In Brazil, as elsewhere, most palm hearts are preserved in a light brine solution and canned or bottled. This recipe calls for these palm hearts - you do not have to search out fresh ones. The cans or jars can easily be found in most North American and European supermarkets, or certainly in gourmet grocery stores.
RECIPE - Palm-Heart Moqueca (Moqueca de Palmito)
Serves 4

1 lb (500 gr) drained palm hearts
2 medium onions
2 cups (500 ml) coconut milk
1/2 cup (125 ml) dendê oil
1 small green bell pepper
1 small red bell pepper
2 cloves garlic, finely minced
1/2 bunch cilantro, leaves and small stems only, chopped
4 medium tomatoes, peeled and seeded
Cut the palm hearts into thick slices, about 1/2 inch (1 cm) thick. Slice the onions, the bell peppers and the peeled tomatoes.

In a saucepan or large frying pan layer alternatively the palm hearts, onions, peppers and tomatoes. Drizzle a bit of dendê oil over each layer as you work. Sprinkle the top layer with salt, the chopped garlic and the chopped cilantro. Pour the coconut milk evenly over all.

Put the pan on a large stove-top heating element and gently bring it to a simmer. Do not let it boil vigorously. Cook until all the vegetables are softened and the sauce has thickened slightly.


  1. Thanks so much for all your endeavours making typical Brazilian recipes veggie-friendly; as an expat Brit in Fortaleza I really appreciate it, especially while dende oil is easier to get hold of than a mushroom...
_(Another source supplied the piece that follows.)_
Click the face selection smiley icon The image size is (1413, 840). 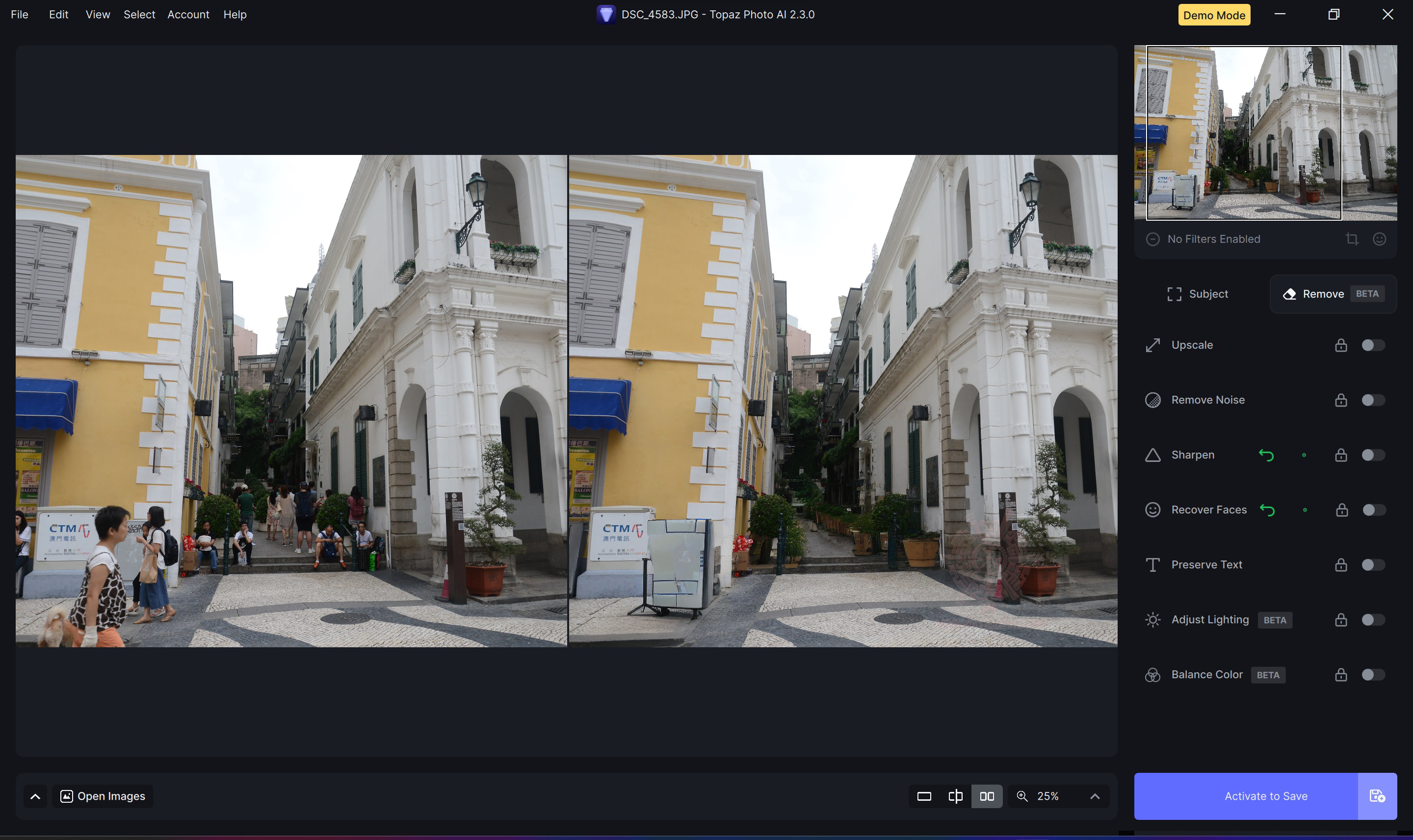(1379, 239)
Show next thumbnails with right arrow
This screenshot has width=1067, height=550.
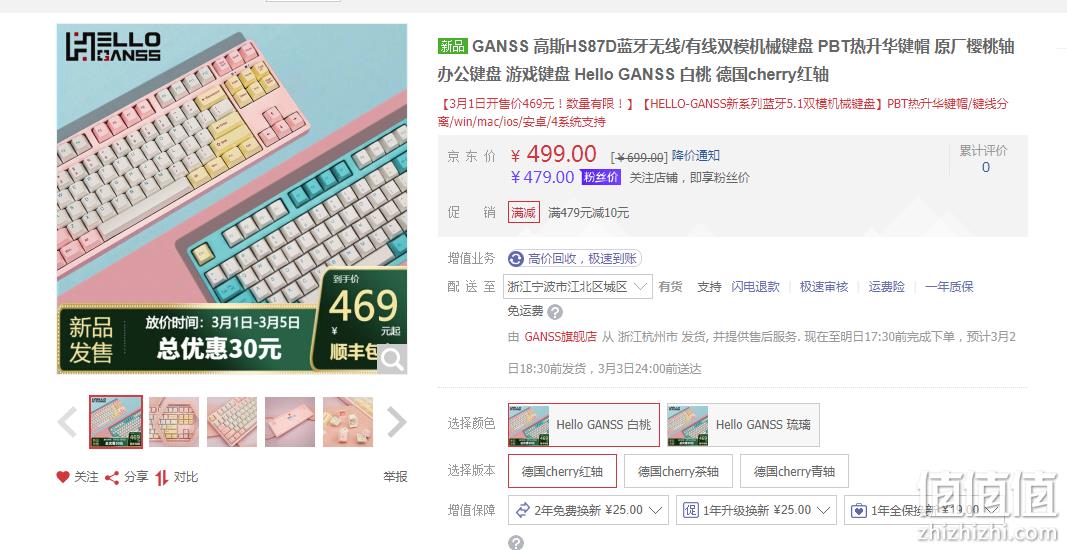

    You should open a restaurant! I would definitely come.

  2. Thanks for the kind words, Nicola. I hope you've discovered the recipe for plantain moqueca that I published just a few days ago - and it doesn't have dende! (By the way, what is that whole thing about no mushrooms here in Fortaleza? I can't understand why they're unobtainable. Weird...)

  3. Oh, I hadn't seen the plantain moqueca; I'll definitely look that one up now. I don't think I've noticed plantain in the stores here but I'm sure you're more clued up than me.

    Also, I really, really don't understand the lack of mushroom thing either - it's been driving me insane!

    1. i had plantain moqueca in a place called Las-iguanas in the UK last night and im trying to make it, i have plantains just need the recipe, it was gorgeous.

  4. I've seen plantains (banana-da-terra) at Mercado Sao Sebastiao and also at the Mercadinho Japones on Antonio Sales - the best greengrocers in Fortaleza. Well worth checking out no matter where you live in the city.